1. Where plain RAG stops
Recall the RAG pattern from M7-M8: take the question, retrieve the top-k matching chunks, put them in the prompt, and answer. This is fast and works well for direct lookups ("what are the office hours?"). It has three blind spots:
- Multi-hop questions. "Who leads the team that runs billing?" The answer lives in two documents: one says billing is run by the Payments team, another says who leads Payments. A single retrieval on the original question finds the first but not the second, because you do not yet know to search for "Payments lead". One shot is not enough.
- Bad first query. If the user's wording does not match the documents, the single retrieval misses, and plain RAG has no way to rephrase and try again.
- Over-retrieval. Plain RAG retrieves for every question, even "hello", wasting tokens on context that is not needed.
The lab shows the first one directly: plain RAG retrieves D1 ("billing is run by the Payments team") and then cannot name the leader, because D3 ("Payments is led by Dana Okafor") was never retrieved.
2. The fix: retrieval becomes a tool
Give the agent a search(query) tool and let the M9 loop run. Now the agent can:
- decide whether the question even needs the knowledge base (skip search for small talk),
- search, read the results, and judge whether they answer the question,
- if not, refine the query using what it just learned and search again,
- answer once it has enough, citing the documents it used.
In agent.py, agentic_rag does exactly this. On the multi-hop question it searches the original
question (finds D1, learns "Payments team"), then searches "who leads Payments" (finds D3, learns
"Dana Okafor"), then answers with sources [D1, D3]. Two hops, because it could look twice.
Analogy. Plain RAG is asking a librarian one question and reading whatever they hand back. Agentic RAG is doing research: you read the first source, it points you to a second, you go find that, and you write your answer with a list of references. The agent does the legwork of following the trail.
3. Citations are not optional
Because the agent retrieved real documents, it can (and should) say WHICH ones it used. Citations do
two jobs: they let a human verify the answer, and they make hallucination obvious (if the answer claims
something no cited document supports, that is a red flag). agentic_rag tracks every document id it
retrieved and the answer references them.
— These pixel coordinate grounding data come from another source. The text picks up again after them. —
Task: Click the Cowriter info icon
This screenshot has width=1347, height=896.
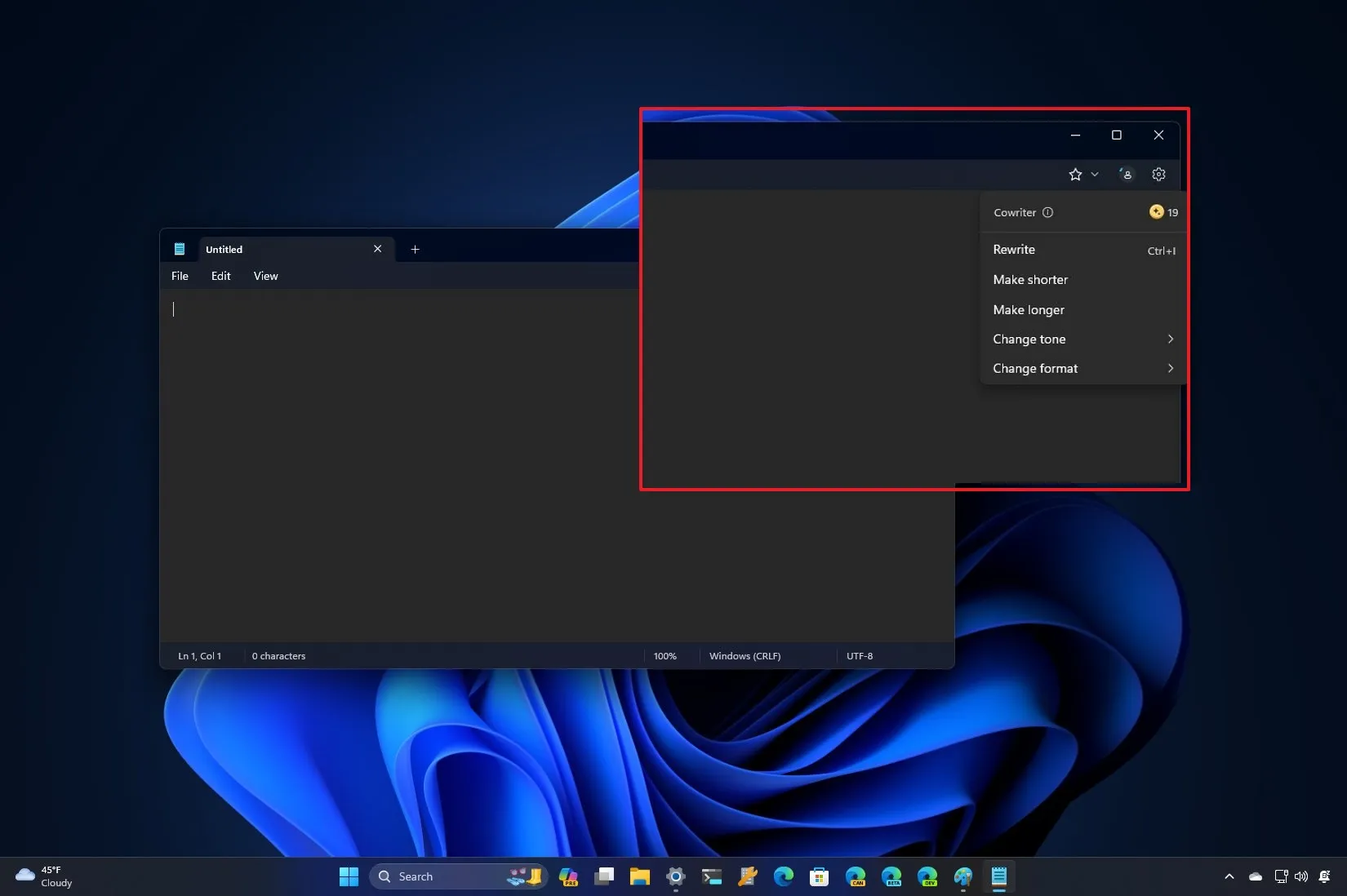Action: (1048, 212)
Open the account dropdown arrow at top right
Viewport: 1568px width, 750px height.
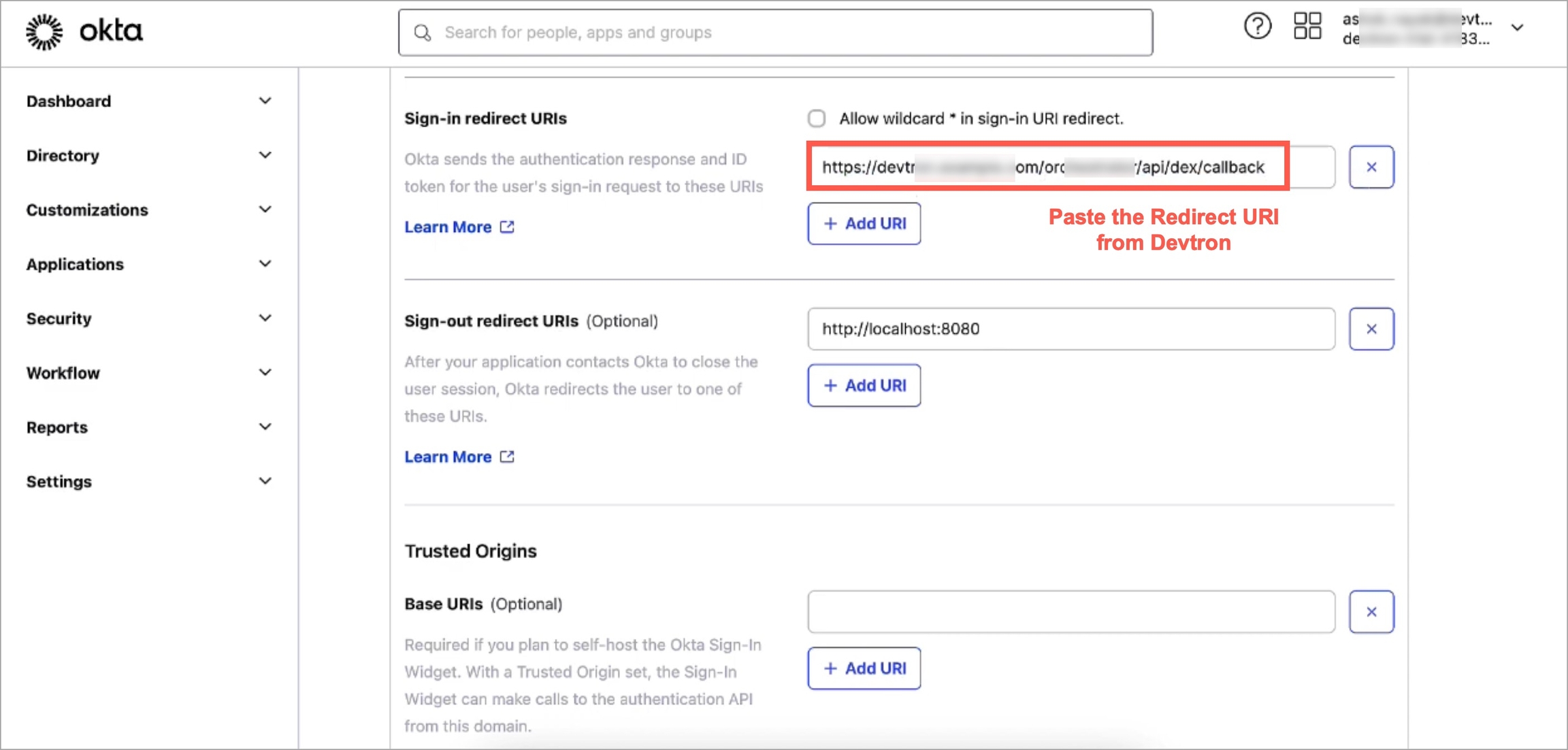[1517, 28]
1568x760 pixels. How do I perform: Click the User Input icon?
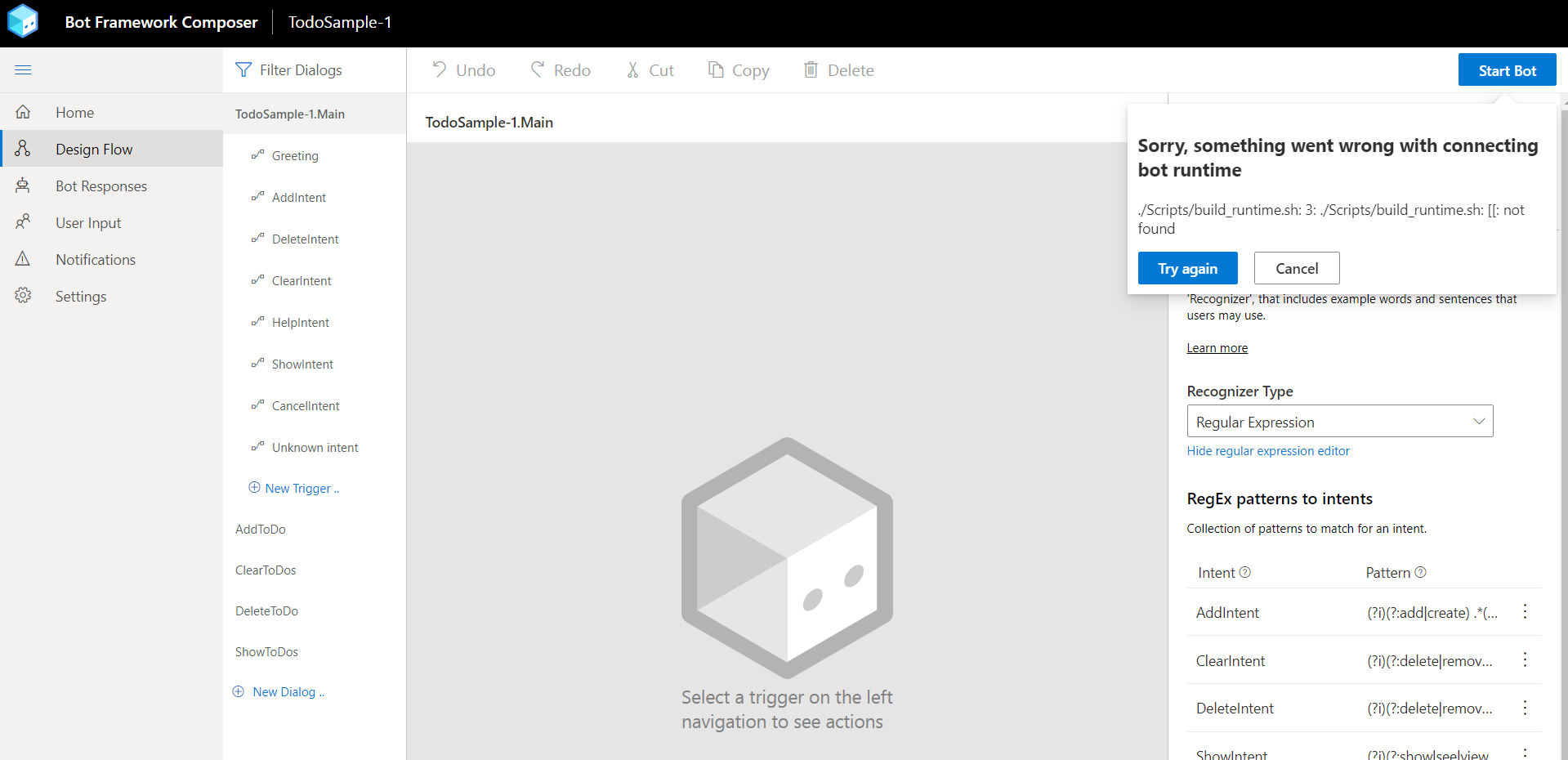click(23, 222)
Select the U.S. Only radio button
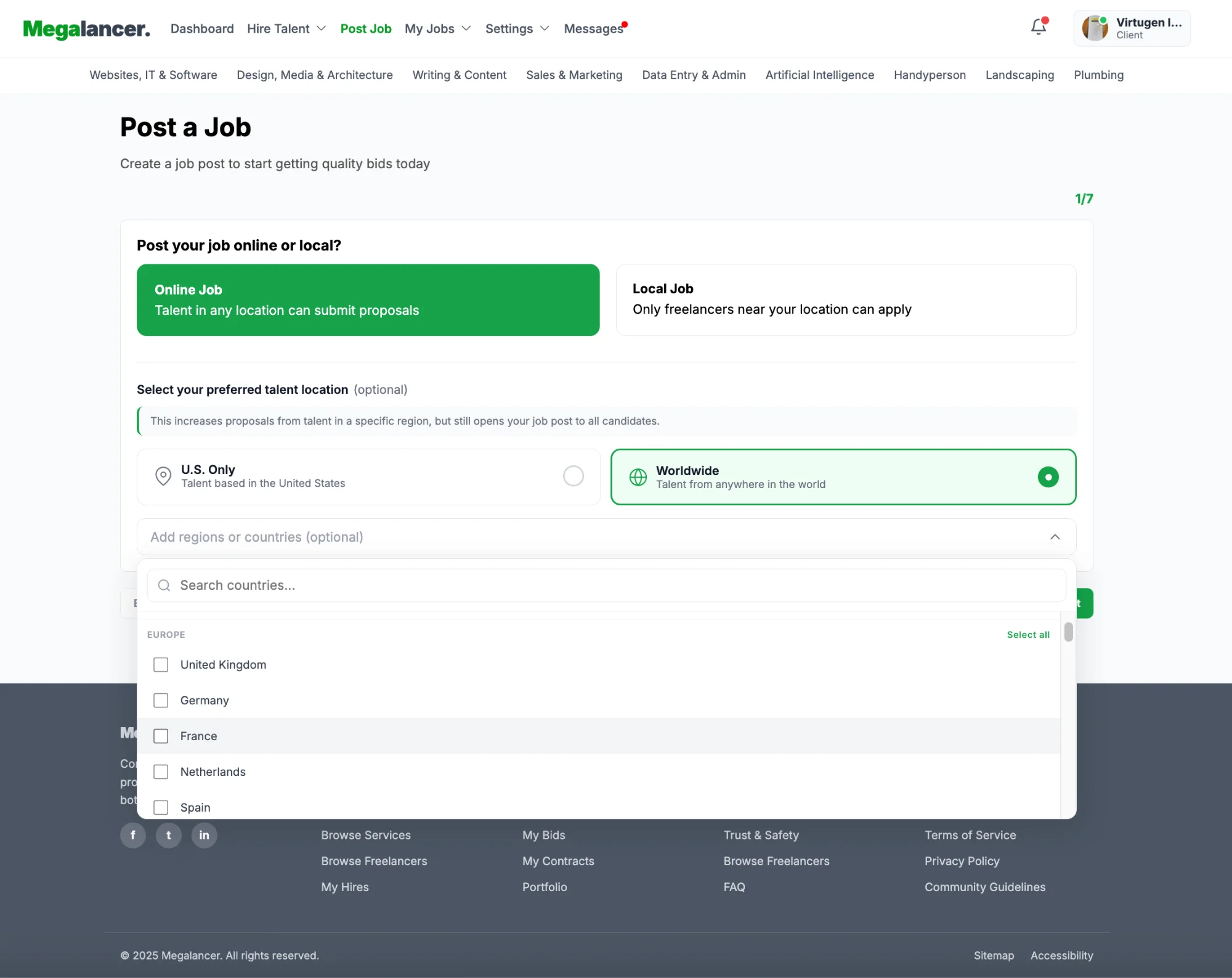The image size is (1232, 978). click(x=573, y=476)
Grounded-with-citations is the trustworthy shape for any
research or question-answering agent.
4. Keyword search here vs embeddings in production
To run offline and free, corpus.py searches by shared keywords (the same idea as M21's recall). That
is enough to demonstrate multi-hop behaviour, but it is brittle: it matches words, not meaning. Real
research agents put the M7 vector store (Chroma, FAISS, hosted options) behind the same
search(query) tool, so retrieval matches by meaning and the second-hop query does not have to share
exact words with the document. The agent loop is identical; only the search tool gets smarter. Swap one
function and this module becomes production-grade retrieval.
5. Costs and limits (be honest)
Agentic RAG is more powerful but not free: each search plus each reasoning step is another model call and more tokens (M20 shows the bill). Guard it the way you guard any agent:
- a step cap so it cannot search forever (M22),
- observability so you can see how many searches a question took (M20),
- and remember it can still be wrong: it can retrieve the wrong document, or stop searching too early. Citations plus evals (M20) are how you catch that.
Use plain RAG when a single lookup answers the question; reach for agentic RAG when questions are multi-step, exploratory, or need the agent to decide what to look for next.
Words you will hear
Agentic RAG, multi-hop question, query refinement / re-retrieval, retrieval as a tool, citations / grounding, research agent, vector store (M7), step cap (M22). Full definitions in the glossary.